
      I'm the ISsaga developer, and if you have interest we can discuss about this possibility

    2. My understanding is that these are web-based tools, not open source command line?

      Also, I though the ISFinder database was not open either. My colleagues have requested access to the raw data many times but have got no reply or been rejected.

    3. I've created a script to download what is available on their website...

    4. This comment has been removed by the author.

  3. Thank you for your great tool! I often use it for my purposes. Could you tell me is there any tool for finding and correcting frameshifts???

  4. There are two types of frame-shifts: those that really are broken genes in the organism (so called "pseudo genes"), and those that are due to sequencing and assembly artefacts ("faux pseudo genes").

    It is not always simple to distinguish between the two! The most common cause of false/fake/faux frame shifts is homopolymer sequencing errors from using Ion Torrent or 454 reads. You should re-sequence with Illumina and use it to correct all the mistakes. Or you could manually examine each frame shift and check for long homopolymers (usually > 5 A or T bases) and make a decision.

    Some bacteria that I've worked on (Leptospira borgpetersenii, Mycobacterium ulcerans) have 100s of REAL psuedo-genes, so we had to be careful when deciding. Sometimes we validated with PCR/Sanger where it was important.

  5. Thanks for reply and explanations!

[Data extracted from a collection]
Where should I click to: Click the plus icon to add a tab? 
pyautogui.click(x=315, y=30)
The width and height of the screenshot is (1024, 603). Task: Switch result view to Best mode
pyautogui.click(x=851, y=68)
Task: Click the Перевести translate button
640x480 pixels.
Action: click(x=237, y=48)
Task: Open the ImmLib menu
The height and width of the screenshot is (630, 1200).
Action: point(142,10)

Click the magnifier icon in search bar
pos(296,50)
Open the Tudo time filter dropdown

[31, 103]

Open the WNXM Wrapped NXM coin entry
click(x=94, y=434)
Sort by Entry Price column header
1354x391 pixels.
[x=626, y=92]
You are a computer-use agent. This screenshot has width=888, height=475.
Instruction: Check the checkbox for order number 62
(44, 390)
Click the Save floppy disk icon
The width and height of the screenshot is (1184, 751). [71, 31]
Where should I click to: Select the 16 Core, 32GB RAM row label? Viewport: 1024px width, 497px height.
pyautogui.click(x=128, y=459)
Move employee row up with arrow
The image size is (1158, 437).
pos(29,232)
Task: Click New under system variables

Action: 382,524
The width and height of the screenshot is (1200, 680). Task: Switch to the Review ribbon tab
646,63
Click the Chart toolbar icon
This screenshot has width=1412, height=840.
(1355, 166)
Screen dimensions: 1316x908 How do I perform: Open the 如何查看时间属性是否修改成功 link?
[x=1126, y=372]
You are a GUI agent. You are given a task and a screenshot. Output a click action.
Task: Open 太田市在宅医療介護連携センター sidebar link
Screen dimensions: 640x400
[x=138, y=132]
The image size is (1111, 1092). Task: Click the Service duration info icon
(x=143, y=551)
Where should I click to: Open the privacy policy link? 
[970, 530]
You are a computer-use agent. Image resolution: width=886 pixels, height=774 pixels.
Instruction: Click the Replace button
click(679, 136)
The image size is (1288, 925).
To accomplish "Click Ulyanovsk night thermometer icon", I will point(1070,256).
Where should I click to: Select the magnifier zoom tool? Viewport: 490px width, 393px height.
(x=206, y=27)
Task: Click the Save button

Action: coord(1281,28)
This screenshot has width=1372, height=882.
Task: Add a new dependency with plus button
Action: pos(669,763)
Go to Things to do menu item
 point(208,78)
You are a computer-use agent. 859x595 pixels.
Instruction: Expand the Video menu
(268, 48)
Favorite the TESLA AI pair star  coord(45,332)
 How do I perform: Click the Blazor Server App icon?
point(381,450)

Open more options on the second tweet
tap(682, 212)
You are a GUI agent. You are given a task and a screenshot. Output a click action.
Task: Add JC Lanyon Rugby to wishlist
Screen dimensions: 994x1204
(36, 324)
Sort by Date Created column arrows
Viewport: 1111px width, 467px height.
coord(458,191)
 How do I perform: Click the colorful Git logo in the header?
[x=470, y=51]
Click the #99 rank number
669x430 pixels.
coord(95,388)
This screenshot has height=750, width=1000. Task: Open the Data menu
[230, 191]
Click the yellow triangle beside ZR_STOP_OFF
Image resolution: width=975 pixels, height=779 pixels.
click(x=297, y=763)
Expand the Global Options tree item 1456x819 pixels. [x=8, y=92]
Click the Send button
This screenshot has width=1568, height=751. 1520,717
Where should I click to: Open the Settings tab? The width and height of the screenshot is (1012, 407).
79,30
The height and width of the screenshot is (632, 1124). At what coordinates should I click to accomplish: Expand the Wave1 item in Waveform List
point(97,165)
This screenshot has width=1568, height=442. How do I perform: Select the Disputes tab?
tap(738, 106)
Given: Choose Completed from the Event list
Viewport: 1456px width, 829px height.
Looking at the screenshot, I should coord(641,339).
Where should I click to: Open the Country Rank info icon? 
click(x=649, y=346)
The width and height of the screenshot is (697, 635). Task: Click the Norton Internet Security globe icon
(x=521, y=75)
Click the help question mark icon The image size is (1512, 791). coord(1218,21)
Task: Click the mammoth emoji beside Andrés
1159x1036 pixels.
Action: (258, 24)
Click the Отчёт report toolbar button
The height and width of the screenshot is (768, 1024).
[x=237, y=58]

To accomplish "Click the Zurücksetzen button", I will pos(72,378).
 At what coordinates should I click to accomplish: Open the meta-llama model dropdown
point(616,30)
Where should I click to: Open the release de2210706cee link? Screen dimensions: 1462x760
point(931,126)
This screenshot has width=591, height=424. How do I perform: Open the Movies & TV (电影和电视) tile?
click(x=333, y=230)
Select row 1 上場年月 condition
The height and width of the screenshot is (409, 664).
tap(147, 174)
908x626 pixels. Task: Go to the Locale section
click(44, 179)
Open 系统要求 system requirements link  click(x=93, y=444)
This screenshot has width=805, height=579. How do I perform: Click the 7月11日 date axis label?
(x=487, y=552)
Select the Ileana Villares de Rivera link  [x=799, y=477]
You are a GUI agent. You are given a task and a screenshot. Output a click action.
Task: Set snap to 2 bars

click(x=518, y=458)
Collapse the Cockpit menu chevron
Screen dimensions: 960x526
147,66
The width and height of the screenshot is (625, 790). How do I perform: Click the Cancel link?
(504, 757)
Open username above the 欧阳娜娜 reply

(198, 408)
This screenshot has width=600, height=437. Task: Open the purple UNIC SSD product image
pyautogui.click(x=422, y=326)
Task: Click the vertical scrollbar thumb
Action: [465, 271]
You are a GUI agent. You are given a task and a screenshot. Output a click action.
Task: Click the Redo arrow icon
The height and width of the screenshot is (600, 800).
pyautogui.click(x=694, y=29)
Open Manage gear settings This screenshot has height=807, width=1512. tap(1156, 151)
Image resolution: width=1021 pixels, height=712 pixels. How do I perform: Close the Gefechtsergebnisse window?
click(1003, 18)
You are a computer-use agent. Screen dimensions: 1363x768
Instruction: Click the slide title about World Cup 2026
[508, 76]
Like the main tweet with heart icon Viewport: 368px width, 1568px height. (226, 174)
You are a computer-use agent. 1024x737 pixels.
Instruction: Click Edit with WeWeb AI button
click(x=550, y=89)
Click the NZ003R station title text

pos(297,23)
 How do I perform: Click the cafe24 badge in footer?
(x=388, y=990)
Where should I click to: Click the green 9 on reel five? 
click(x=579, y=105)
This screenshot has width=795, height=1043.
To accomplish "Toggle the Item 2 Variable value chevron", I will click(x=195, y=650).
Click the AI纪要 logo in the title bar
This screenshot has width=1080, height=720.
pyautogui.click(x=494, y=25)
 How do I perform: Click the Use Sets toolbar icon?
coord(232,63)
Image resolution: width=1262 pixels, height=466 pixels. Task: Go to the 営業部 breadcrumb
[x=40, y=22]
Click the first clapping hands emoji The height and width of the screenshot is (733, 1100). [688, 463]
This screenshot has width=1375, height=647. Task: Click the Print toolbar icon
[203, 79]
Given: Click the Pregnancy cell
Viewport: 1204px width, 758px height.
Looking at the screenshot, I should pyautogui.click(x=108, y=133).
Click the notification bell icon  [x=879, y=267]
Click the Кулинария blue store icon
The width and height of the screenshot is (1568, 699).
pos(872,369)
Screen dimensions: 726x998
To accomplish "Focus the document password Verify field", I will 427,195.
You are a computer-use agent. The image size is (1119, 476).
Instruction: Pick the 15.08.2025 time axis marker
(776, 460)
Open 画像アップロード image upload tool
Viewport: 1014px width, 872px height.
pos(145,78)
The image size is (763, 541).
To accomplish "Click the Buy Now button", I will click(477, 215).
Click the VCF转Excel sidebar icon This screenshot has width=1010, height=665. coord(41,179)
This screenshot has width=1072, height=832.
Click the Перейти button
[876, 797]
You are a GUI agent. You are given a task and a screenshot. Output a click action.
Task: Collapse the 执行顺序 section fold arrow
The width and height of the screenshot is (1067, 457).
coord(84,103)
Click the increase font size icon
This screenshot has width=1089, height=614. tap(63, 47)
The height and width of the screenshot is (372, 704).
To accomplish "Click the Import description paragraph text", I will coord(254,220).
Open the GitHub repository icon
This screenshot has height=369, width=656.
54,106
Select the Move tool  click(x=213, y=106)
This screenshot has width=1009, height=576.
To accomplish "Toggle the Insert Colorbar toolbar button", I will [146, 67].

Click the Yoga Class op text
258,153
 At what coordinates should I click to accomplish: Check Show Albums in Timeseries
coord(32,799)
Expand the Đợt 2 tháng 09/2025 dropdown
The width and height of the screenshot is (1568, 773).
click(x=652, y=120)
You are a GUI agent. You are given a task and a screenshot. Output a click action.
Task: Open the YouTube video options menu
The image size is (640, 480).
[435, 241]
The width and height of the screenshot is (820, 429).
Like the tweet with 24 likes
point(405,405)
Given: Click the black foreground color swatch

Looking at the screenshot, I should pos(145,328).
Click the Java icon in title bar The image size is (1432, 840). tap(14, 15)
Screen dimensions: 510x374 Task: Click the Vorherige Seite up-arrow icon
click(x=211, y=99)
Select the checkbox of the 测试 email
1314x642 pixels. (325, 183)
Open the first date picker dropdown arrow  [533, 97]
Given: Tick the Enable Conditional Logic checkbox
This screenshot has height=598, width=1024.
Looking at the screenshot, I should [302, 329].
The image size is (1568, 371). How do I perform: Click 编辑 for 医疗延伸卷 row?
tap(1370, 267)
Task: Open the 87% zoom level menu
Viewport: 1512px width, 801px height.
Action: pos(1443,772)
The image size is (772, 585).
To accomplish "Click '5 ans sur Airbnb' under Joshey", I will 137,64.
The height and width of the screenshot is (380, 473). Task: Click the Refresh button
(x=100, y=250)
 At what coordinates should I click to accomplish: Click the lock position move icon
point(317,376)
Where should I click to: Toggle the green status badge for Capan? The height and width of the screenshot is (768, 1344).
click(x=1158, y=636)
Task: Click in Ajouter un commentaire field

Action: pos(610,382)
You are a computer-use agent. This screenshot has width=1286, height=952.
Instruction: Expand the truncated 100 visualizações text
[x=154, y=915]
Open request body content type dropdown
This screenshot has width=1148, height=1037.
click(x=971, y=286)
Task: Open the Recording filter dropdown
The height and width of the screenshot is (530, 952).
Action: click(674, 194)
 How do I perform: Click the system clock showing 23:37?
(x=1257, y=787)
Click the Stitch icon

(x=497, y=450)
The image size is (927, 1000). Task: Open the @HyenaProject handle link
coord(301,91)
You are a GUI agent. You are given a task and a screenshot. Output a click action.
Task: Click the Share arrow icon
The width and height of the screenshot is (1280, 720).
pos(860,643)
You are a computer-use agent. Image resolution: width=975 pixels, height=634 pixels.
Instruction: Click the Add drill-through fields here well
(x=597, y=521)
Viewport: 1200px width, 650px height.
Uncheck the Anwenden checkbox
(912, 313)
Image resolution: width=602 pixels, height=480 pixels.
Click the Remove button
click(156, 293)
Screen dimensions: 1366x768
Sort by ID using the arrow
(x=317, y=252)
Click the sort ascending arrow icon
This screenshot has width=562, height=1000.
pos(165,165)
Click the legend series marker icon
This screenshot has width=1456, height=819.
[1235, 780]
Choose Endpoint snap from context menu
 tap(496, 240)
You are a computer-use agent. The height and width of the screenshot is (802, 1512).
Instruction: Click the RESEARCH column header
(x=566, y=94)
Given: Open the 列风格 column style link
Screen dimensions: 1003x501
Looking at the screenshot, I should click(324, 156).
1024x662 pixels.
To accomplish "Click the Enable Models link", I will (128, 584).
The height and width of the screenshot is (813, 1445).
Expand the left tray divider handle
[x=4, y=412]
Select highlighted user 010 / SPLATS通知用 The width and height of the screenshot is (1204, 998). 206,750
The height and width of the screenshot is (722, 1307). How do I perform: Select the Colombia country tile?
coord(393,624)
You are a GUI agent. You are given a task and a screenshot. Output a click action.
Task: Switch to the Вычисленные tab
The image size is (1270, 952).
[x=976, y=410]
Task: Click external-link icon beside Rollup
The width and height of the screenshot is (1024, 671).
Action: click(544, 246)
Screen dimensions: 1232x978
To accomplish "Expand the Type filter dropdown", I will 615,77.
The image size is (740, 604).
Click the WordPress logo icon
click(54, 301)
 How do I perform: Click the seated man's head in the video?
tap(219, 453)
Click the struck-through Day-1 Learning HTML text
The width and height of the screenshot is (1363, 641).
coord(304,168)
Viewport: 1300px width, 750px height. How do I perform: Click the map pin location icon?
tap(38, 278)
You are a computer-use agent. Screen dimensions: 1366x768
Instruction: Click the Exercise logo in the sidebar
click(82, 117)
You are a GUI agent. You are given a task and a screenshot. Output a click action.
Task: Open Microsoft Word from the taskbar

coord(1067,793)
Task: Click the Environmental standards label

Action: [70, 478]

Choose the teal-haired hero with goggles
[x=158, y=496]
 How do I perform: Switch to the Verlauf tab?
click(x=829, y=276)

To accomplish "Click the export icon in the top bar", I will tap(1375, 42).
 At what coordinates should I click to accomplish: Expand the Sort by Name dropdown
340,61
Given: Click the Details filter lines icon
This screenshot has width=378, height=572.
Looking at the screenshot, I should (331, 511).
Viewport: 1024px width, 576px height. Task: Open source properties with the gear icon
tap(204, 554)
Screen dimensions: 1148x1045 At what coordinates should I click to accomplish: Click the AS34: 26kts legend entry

- [PROBLEMS TO SOLVE]:
A) Rewrite the frameshift discussion from "4. There are" up to and including "it was important.", substituting "PacBio" for "Illumina".
B) Continue the forum thread on ISsaga and frameshifts from its final reply onward.

- [RESPONSES BY ITEM NUMBER]:
A)
4. There are two types of frame-shifts: those that really are broken genes in the organism (so called "pseudo genes"), and those that are due to sequencing and assembly artefacts ("faux pseudo genes").

    It is not always simple to distinguish between the two! The most common cause of false/fake/faux frame shifts is homopolymer sequencing errors from using Ion Torrent or 454 reads. You should re-sequence with PacBio and use it to correct all the mistakes. Or you could manually examine each frame shift and check for long homopolymers (usually > 5 A or T bases) and make a decision.

    Some bacteria that I've worked on (Leptospira borgpetersenii, Mycobacterium ulcerans) have 100s of REAL psuedo-genes, so we had to be careful when deciding. Sometimes we validated with PCR/Sanger where it was important.

B)
    What do you think about this tool? Is it useful for automatic validation of annotated bacterial genome?
    Microbial Genome Submission Check Tool

  6. When you submit a bacterial genome to Genbank, it goes through a lot of validation checks. From what I understand, some of those checks are done in the "tbl2asn" command (which Prokka puts into the .err output file. The "subcheck" tool seems to do a bunch of checks, some the same as tbl2asn, but a lot of others too. Genbank themselves probably use subcheck along with other pipelines, but I'm not exactly sure. Prokka used to produce quite compliant annotations, but in December 2012 they made their checking much stricter, and the annotations are no longer that compliant. I need to do more work here. But yes, 'subcheck' is a good tool to run BEFORE you submit to Genbank to avoid long delays in getting your genome through.

  7. Sorry for late response. Thanks a lot for answer!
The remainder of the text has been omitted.